The Problem With Public Sector Unions—and How to Fix It

Here's a plan to preserve the ability of government workers to bargain collectively -- one that would prevent the excesses that are destroying some communities' fiscal health.

firefighter Flickr:WX Mom.png
A firefighter protests at a rally in Wisconsin. WX Mom/Flickr

With public employee unions suffering high-profile election losses in Wisconsin, San Jose, and San Diego, there is rampant speculation about what comes next. Noah Millman argues that voters and public sector unions have an inherently adversarial relationship. Says Will Wilkinson, writing in The Economist, "measures limiting the power of public-sector unions to organize against taxpayers are controversial, but not as politically dangerous as Democrats would like."

Suffice it to say that we're years away from any stable, widely accepted equilibrium.

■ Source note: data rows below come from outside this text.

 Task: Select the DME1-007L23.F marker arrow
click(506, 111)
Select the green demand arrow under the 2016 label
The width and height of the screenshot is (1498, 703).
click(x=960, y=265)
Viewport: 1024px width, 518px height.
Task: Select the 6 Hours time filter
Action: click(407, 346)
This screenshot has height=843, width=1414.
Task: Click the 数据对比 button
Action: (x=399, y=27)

As Natasha Vargas Cooper put it some months ago in Slake, "A critical tactic in the conservative drive to build a permanent majority in Wisconsin and other Rust Belt states is to bust the unions under the guise of 'emergency' austerity measures. Walker's plan cuts right to the marrow of a labor movement that he, and just about everybody else, thinks is tottering on its heels. If it dies, one of the last major funding sources for Democrats dies, too." It is very thorny to tease out the motivations of partisans on this subject, because it's just a fact that strong public employee unions hurt the electoral chances of Republicans and help to fund and elect Democrats. It's also true that lots of states and localities are going broke due to pension obligations.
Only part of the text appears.